== EXERCISE MATERIAL

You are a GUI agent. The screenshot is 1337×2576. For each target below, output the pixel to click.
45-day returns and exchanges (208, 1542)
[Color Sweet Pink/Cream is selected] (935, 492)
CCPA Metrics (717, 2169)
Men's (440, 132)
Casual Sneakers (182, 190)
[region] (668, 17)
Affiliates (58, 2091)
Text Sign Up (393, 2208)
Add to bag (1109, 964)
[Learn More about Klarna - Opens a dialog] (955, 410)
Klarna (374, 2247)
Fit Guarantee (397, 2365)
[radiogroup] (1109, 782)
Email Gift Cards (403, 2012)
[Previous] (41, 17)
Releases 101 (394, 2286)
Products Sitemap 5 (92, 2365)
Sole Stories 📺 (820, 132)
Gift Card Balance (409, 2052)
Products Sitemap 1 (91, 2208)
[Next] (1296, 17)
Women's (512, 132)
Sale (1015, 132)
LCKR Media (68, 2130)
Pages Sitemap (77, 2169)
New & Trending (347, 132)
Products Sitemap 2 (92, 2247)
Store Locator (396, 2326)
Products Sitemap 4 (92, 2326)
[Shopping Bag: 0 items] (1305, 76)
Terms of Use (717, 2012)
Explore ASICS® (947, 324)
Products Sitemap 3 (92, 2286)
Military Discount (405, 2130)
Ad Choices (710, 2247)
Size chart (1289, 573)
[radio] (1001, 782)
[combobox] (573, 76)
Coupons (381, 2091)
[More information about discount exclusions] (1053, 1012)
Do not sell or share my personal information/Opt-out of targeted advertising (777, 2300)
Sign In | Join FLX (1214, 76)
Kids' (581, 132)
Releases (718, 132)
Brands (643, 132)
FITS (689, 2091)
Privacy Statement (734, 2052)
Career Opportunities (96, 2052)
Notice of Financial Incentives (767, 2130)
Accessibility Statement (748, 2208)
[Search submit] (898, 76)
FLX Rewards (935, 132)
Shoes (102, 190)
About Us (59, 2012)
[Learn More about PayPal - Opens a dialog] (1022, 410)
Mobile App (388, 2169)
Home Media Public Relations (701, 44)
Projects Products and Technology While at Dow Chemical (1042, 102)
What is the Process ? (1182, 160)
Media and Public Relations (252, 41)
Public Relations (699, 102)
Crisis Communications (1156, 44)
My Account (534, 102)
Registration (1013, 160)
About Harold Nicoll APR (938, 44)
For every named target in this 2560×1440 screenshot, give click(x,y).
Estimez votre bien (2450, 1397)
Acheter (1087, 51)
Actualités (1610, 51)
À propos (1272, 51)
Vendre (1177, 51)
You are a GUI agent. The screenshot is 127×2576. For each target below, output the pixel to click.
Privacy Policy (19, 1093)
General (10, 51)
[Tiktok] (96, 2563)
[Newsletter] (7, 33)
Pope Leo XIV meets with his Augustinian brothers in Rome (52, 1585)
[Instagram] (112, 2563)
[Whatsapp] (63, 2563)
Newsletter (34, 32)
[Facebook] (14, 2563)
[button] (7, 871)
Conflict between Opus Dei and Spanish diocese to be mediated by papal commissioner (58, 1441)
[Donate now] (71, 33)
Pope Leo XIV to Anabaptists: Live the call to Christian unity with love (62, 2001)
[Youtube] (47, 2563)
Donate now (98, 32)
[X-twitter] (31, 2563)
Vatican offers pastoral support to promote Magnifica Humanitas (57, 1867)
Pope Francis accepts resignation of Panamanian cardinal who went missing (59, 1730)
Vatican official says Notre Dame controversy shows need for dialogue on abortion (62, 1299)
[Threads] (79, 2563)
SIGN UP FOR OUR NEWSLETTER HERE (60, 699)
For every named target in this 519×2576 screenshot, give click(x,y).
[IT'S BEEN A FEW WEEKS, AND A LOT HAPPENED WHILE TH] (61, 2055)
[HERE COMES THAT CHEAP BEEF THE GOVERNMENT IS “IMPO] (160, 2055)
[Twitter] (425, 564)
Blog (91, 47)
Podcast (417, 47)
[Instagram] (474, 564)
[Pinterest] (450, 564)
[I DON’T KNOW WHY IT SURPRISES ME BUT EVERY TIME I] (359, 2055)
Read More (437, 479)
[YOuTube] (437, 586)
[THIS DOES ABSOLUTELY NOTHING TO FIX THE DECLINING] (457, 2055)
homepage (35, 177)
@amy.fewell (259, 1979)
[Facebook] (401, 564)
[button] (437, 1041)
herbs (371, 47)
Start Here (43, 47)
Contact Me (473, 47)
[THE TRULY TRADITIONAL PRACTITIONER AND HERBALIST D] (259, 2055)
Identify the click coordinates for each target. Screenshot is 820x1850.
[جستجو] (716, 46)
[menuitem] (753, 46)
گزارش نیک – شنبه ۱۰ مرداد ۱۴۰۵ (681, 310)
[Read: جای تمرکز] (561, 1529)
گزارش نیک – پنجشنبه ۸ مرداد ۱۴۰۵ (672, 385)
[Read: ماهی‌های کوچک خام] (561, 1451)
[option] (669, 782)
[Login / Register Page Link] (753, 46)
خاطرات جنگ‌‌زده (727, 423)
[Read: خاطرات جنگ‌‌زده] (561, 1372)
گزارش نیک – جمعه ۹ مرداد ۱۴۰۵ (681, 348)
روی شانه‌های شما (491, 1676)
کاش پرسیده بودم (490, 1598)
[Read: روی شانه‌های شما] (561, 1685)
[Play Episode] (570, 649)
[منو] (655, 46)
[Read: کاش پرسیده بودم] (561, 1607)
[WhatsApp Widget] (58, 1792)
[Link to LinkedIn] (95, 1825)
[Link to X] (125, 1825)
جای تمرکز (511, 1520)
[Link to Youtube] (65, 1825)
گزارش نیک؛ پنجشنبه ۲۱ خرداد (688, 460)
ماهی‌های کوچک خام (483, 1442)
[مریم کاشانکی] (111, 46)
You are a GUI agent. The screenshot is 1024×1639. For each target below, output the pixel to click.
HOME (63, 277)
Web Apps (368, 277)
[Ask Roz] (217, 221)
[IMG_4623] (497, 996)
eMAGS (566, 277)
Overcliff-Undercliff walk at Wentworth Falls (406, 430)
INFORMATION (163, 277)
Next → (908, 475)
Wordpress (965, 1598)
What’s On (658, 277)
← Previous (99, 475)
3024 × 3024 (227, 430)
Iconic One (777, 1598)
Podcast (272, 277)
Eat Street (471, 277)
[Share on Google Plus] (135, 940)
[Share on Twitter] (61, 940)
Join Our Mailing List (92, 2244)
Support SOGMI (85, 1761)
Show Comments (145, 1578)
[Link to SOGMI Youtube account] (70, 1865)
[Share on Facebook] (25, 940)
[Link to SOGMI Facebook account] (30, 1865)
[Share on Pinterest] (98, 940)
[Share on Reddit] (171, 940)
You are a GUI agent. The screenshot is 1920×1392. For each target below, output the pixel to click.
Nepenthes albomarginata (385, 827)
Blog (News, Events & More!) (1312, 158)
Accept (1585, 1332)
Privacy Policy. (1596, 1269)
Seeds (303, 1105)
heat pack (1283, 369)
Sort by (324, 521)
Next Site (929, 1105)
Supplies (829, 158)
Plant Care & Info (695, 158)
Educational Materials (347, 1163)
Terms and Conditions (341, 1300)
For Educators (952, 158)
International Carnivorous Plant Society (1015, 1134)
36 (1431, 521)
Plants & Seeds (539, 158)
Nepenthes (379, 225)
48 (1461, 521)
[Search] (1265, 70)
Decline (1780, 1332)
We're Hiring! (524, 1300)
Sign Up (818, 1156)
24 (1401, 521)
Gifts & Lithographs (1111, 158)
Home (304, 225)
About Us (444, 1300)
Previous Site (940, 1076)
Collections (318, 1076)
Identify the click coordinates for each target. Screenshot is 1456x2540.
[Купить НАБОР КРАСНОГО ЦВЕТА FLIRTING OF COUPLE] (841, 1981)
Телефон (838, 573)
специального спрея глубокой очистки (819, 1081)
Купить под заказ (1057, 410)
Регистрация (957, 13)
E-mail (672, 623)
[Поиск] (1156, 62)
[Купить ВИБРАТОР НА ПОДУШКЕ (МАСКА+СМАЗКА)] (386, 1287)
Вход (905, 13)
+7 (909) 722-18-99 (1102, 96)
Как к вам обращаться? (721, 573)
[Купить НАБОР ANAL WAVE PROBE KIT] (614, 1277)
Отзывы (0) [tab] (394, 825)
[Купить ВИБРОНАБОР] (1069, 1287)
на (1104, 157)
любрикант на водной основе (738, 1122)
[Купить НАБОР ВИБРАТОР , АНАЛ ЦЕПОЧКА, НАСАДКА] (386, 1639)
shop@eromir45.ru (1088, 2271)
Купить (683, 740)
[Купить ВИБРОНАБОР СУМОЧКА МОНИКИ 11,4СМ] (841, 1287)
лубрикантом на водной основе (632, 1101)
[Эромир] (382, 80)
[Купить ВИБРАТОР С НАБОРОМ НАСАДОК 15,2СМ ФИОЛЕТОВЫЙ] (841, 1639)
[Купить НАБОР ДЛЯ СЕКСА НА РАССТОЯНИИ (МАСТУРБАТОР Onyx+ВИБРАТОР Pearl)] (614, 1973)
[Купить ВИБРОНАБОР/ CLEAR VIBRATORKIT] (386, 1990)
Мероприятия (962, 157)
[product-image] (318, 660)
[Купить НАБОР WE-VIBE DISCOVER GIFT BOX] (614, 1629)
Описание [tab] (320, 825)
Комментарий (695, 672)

====

ASSIGNED TASK: Reproduce, line for line, the material, starting at its first line, and end once the line holding "Sole Stories 📺 (820, 132)" has been output.

TASK RESULT:
You are a GUI agent. The screenshot is 1337×2576. For each target below, output the pixel to click.
45-day returns and exchanges (208, 1542)
[Color Sweet Pink/Cream is selected] (935, 492)
CCPA Metrics (717, 2169)
Men's (440, 132)
Casual Sneakers (182, 190)
[region] (668, 17)
Affiliates (58, 2091)
Text Sign Up (393, 2208)
Add to bag (1109, 964)
[Learn More about Klarna - Opens a dialog] (955, 410)
Klarna (374, 2247)
Fit Guarantee (397, 2365)
[radiogroup] (1109, 782)
Email Gift Cards (403, 2012)
[Previous] (41, 17)
Releases 101 (394, 2286)
Products Sitemap 5 (92, 2365)
Sole Stories 📺 (820, 132)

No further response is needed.